A while ago I was lucky enough to be selected to test Tasia's Cambie dress pattern for her Sewaholic patterns range. I was thrilled to have the opportunity to pattern test for her again, as the last time I did so was with her very first pattern the Pendrell blouse.

Weeks of back to back cold weather and rain delayed me taking photos of the finished dress. Then I underwent heart surgery to fix a problem with my heart. This delayed things even further!

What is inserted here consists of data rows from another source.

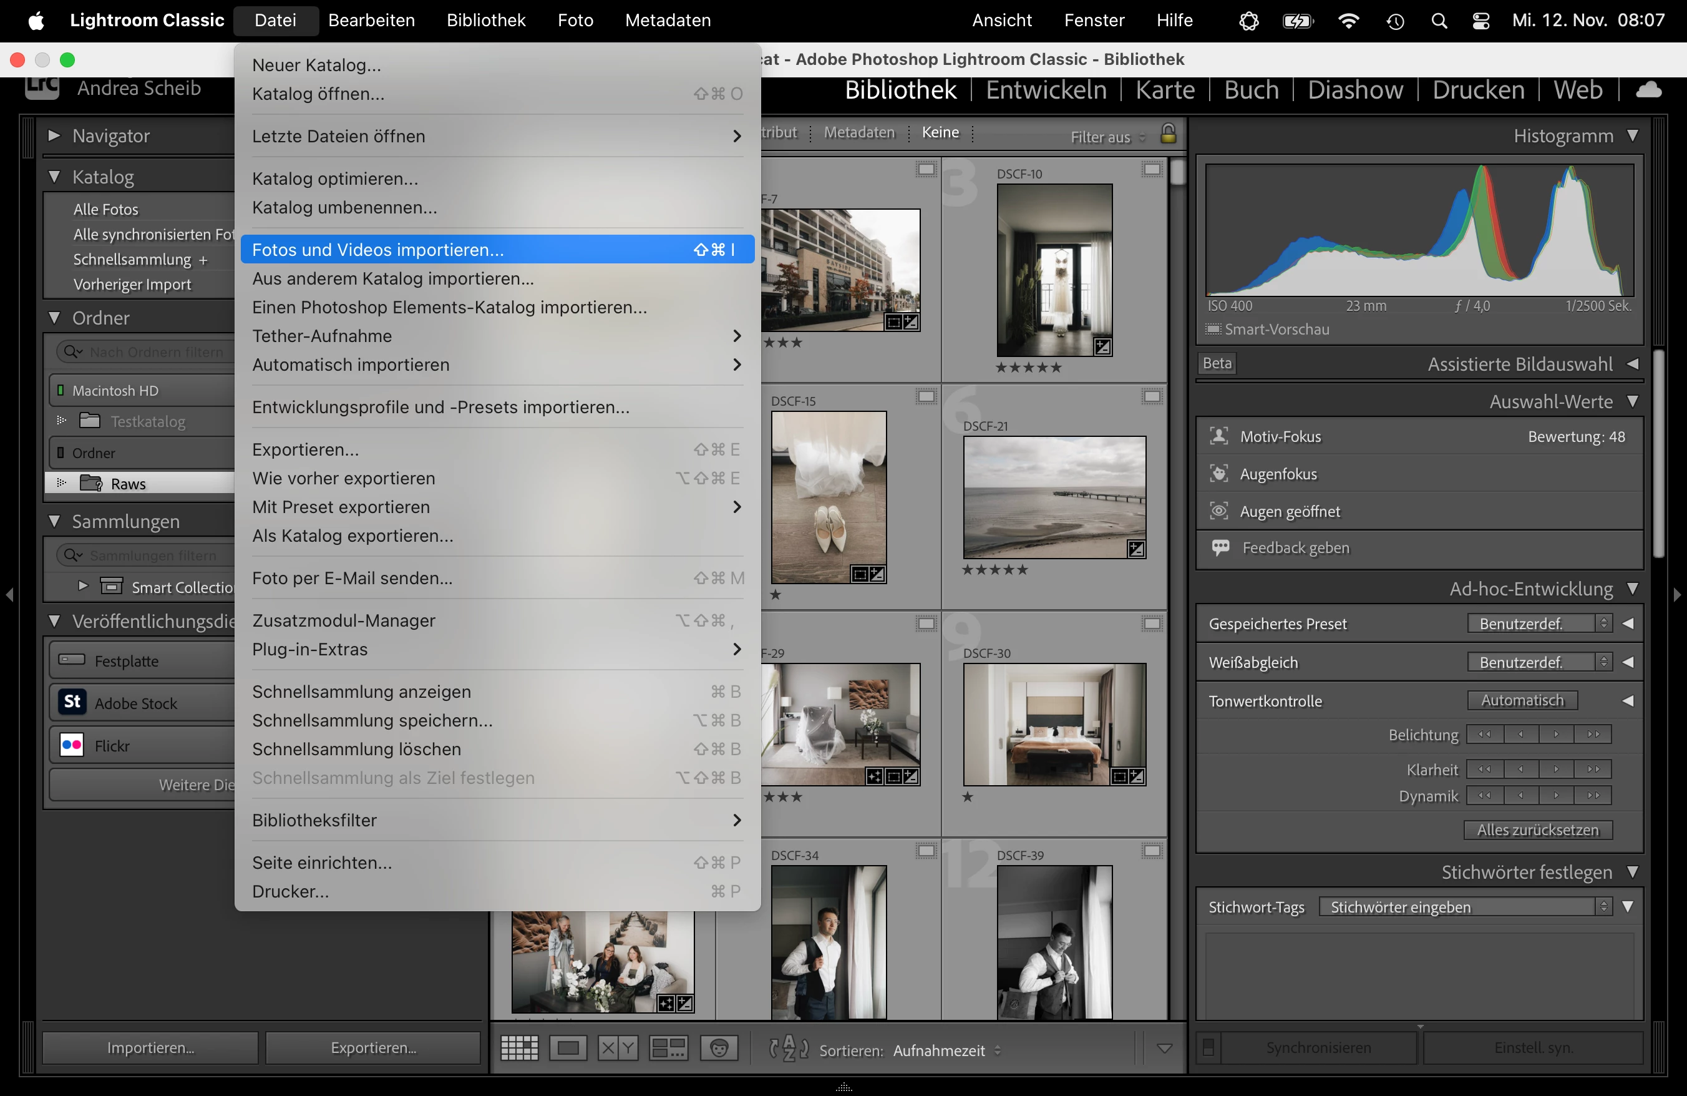Viewport: 1687px width, 1096px height.
Task: Click the sort direction A-Z icon
Action: 789,1049
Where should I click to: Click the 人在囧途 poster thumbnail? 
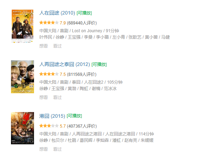click(x=22, y=26)
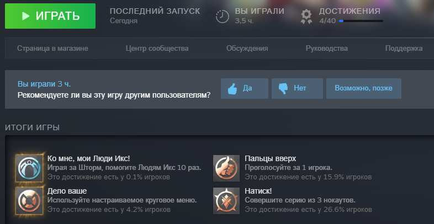Click the ИТОГИ ИГРЫ section header
The width and height of the screenshot is (434, 224).
(33, 127)
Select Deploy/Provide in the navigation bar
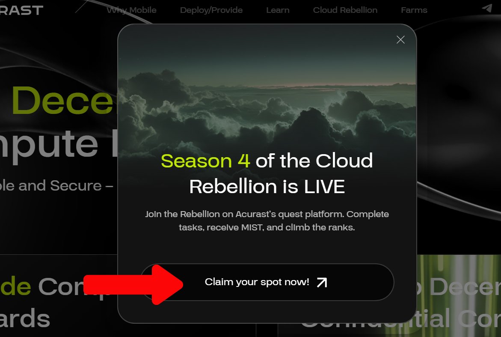This screenshot has height=337, width=501. 211,10
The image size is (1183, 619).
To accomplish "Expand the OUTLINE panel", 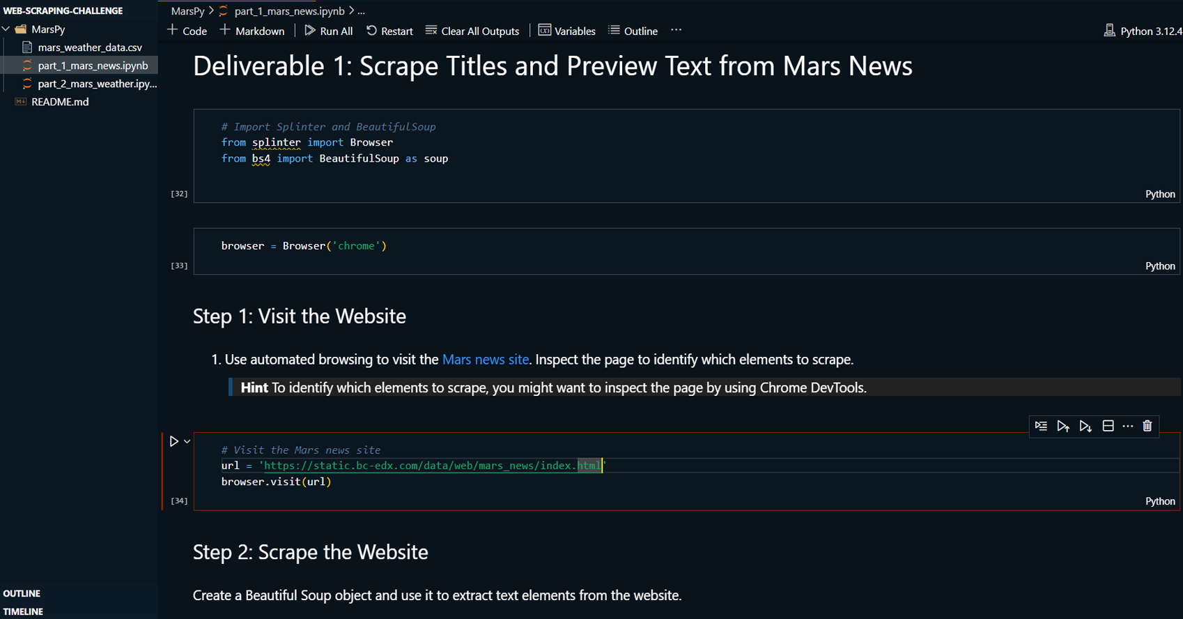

My Cambie dress was made following View B. I omitted the pockets as these are not something I like to have in my dresses. I sewed up a size 8, but it turned out a little too big, so I had to take it in. The fabric is a light textured cotton that I have had in my stash for over a year. I had been saving it to sew up into a dress, and when I saw this pattern I knew it fit the bill perfectly. I lined the bodice with the same fabric, but left the skirt unlined. To prevent the skirt being see through I wear it with a petticoat, which also adds a bit of volume to the skirt. I really love how Tasia has included a separate waist band piece to join the bodice to the skirt (although with my belt on this can't be seen). The finished dress reminds me a lot of the dress I made for One Pattern Seven Bloggers.

It's so nice to be blogging again! I am still recovering from my operation and am still quite sore and bruised, but I am determined to get some sewing done tomorrow.